She loved art’s history, had drummed it into both her sons. Museums were not places to gawk then head for the gift shop; they were repositories of humanity. A few months later, they visited the Philadelphia Museum of Art and Bringley found her sobbing uncontrollably in front of a Pieta by Niccolo di Pietro Gerini: “a young man who was very beautiful but bluntly dead, supported bodily by his mother, who hugged her son as she would if he were living.”
The loss of his brother devastated Bringley, too. He quit his exciting, “going places” job at The New Yorker because he no longer wanted to be pushing forward. He wanted to stand still. Where better than at the Metropolitan Museum of Art, which had an opening for a security guard?
“It’s a straightforward job, young man,” his trainer, a guard named Aada, told him briskly, “but we also must not be idiots.

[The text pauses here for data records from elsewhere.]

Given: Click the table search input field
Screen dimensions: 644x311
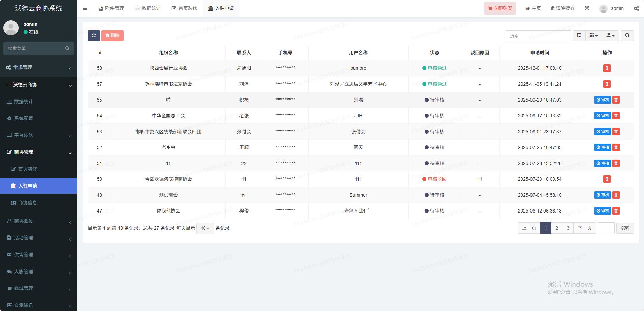Looking at the screenshot, I should click(538, 36).
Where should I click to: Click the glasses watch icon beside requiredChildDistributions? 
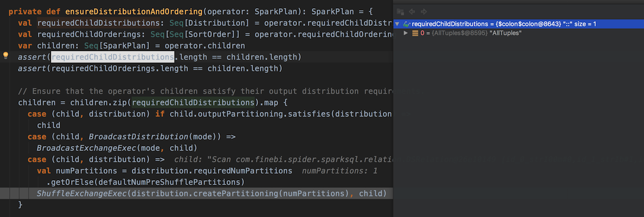(407, 24)
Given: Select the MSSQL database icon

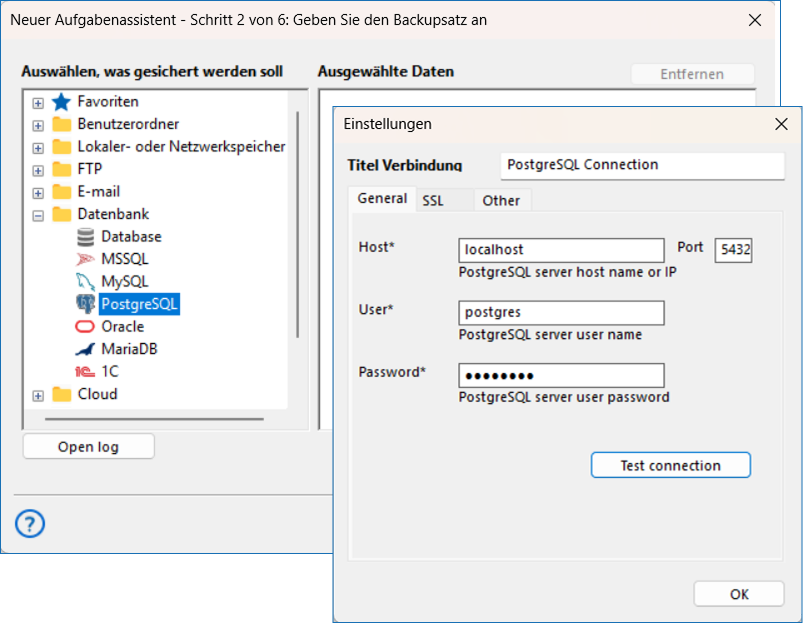Looking at the screenshot, I should (86, 258).
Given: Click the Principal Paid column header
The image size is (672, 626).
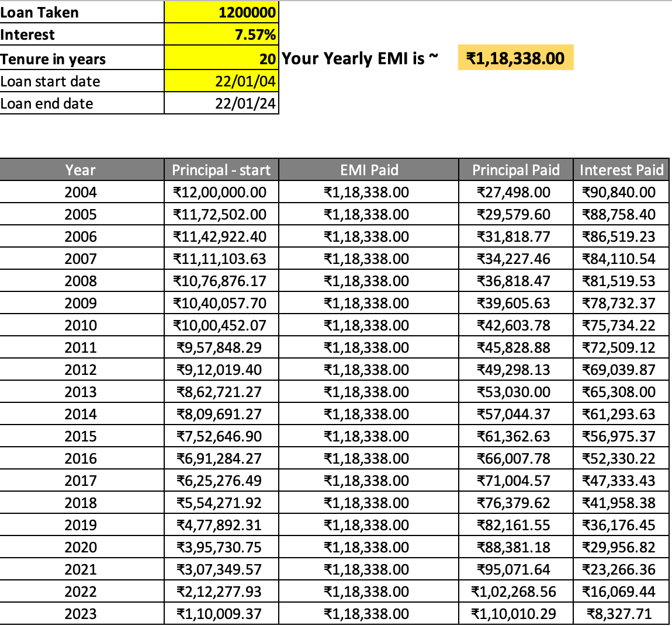Looking at the screenshot, I should click(515, 170).
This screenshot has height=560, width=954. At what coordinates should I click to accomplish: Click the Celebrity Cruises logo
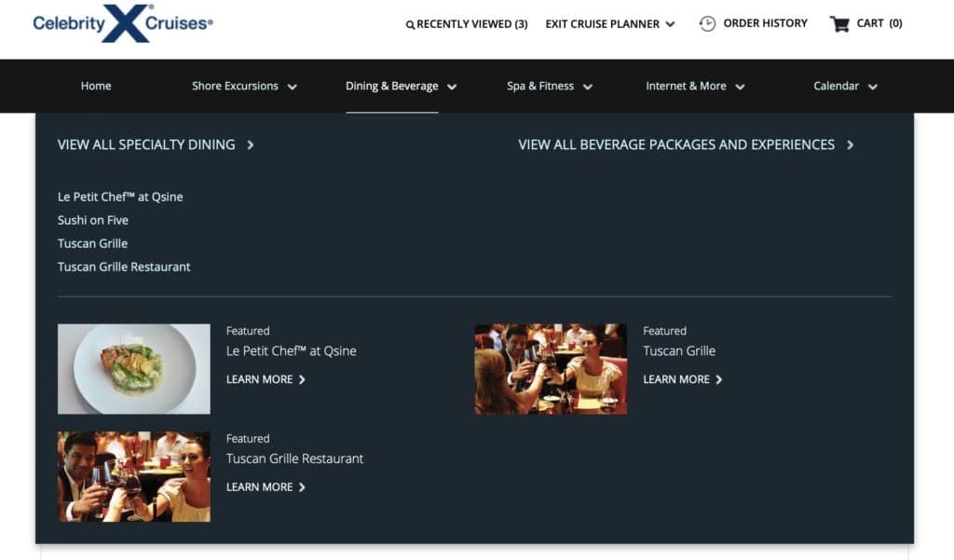click(x=123, y=23)
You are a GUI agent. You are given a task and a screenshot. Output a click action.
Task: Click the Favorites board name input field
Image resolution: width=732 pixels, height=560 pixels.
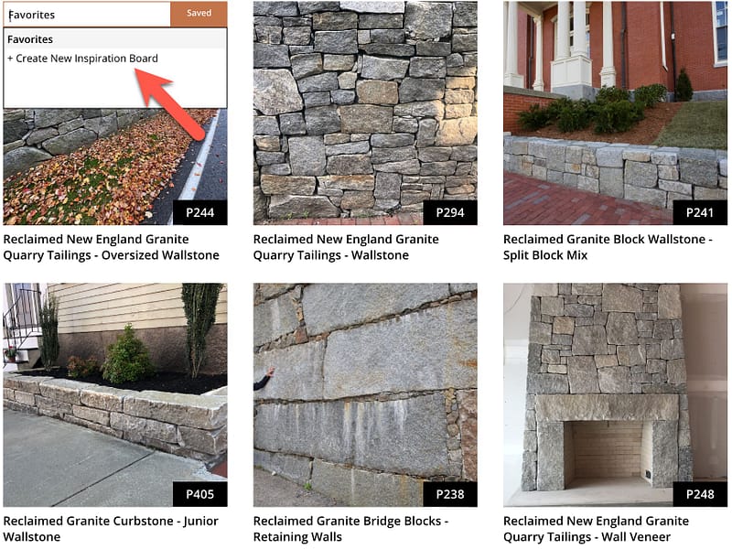[x=87, y=15]
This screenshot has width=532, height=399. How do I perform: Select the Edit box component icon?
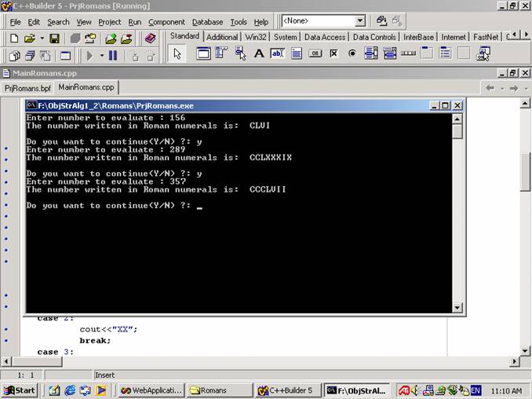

We keep our eyes peeled. We look around. Like scarecrows, we prevent nuisance.”
And so, in 2008, he joined the hundreds of men and women who stand guard over the Met’s treasures. He was assigned a small patch of the museum’s 2.2. million square feet and handed a blue suit, black shoes, a clip-on tie, and an $80 sock allowance. First, he learned all the art in his section by heart. He had been assigned—an irony his mom could appreciate—to the Old Masters Gallery. As Auden said of those painters, “About suffering, they were never wrong.”

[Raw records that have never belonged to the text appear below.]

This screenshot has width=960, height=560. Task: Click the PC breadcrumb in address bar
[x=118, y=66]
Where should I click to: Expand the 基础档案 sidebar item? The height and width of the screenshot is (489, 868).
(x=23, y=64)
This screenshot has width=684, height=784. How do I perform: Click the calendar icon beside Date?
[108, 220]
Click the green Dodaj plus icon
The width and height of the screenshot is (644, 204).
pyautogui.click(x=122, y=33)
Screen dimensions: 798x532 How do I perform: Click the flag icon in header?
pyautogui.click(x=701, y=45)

Bringley read about the old masters, thought about their paintings, watched all sorts of visitors respond to them. When he was sated with art, he made people the masterpieces, guessing their lives, making up stories about them, asking himself who he would have to be to have a crush on a particular individual.

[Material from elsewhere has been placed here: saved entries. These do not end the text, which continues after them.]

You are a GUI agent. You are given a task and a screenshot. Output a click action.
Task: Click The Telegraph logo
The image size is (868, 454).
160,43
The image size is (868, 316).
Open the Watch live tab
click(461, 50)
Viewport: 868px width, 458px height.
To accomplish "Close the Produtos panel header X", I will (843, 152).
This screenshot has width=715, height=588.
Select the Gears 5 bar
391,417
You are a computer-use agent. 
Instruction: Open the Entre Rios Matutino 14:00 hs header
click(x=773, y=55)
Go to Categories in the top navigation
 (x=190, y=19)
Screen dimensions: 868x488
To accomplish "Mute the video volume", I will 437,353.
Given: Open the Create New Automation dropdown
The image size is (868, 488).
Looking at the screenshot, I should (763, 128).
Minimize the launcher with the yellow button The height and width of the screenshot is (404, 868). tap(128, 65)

Some guards came for the peace of the job, but he liked “the rat-a-tat-tat of conversations, people asking, ‘What should I see here?” He found that if he relaxed his features, wandered into the center of the room, and made eye contact, people would realize he was approachable. He also found that if he studied up a bit on politics and baseball scores and was willing to kvetch a little, he could chat easily with the other guards, most of whom were twice his age and came from other parts of the world.
There were frequent, even daily visitors, like the guy “who looks at pictures with an ivory-handled magnifying glass and dresses a bit like a silent movie star, a long coat hanging on his shoulders.” Some regulars were hungry to soak up all the art they could; some were in love with the building or its history or its ambience; some came to socialize; some had developmental disabilities and felt safe in that big, cool, structured place. One, a savant of the subway, made it his job to alert the guards to any service advisories on the trains they were riding home.
Snooty visitors did not merely look down on the guards, they looked through them. One man—long-haired, hip, obviously rich—did not look up when Bringley said the gallery was closing, just raised his hand in the air “like a baseball player signaling time. ‘Five minutes,’ he says, just like that: a period, not a question mark.” More down-to-earth visitors shot Bringley a look if something struck them as “artsy-fartsy nonsense,” as though to say, “Everybody buys this horseshit but you and me.” Others sought his advice about what to see, or poured out their response to a particular painting.
“It’s something in the uniform,” he noted. “A shabby gentility that reads as sympathetic to fancy and working people alike. That, and we aren’t needy. I’m sure visitors would scorn us if we wore vulgar Ask Me Anything! Buttons on our lapels.”
He especially liked the visitors whose questions were bemused. “I like baffled people. I think they are right to stagger around the Met discombobulated, and more educated people are wrong when they take what they see in stride…. None of us knows much of anything about this subject—the world and all of its beauty.”
When teenagers came with homework assignments, Bringley explained “epiphany” to them. Other visitors taught him, like the mother who gave her son two coins for the fountain: “One wish for yourself, and another, just as big, for someone else.” He vowed to do the same when he and his wife had kids.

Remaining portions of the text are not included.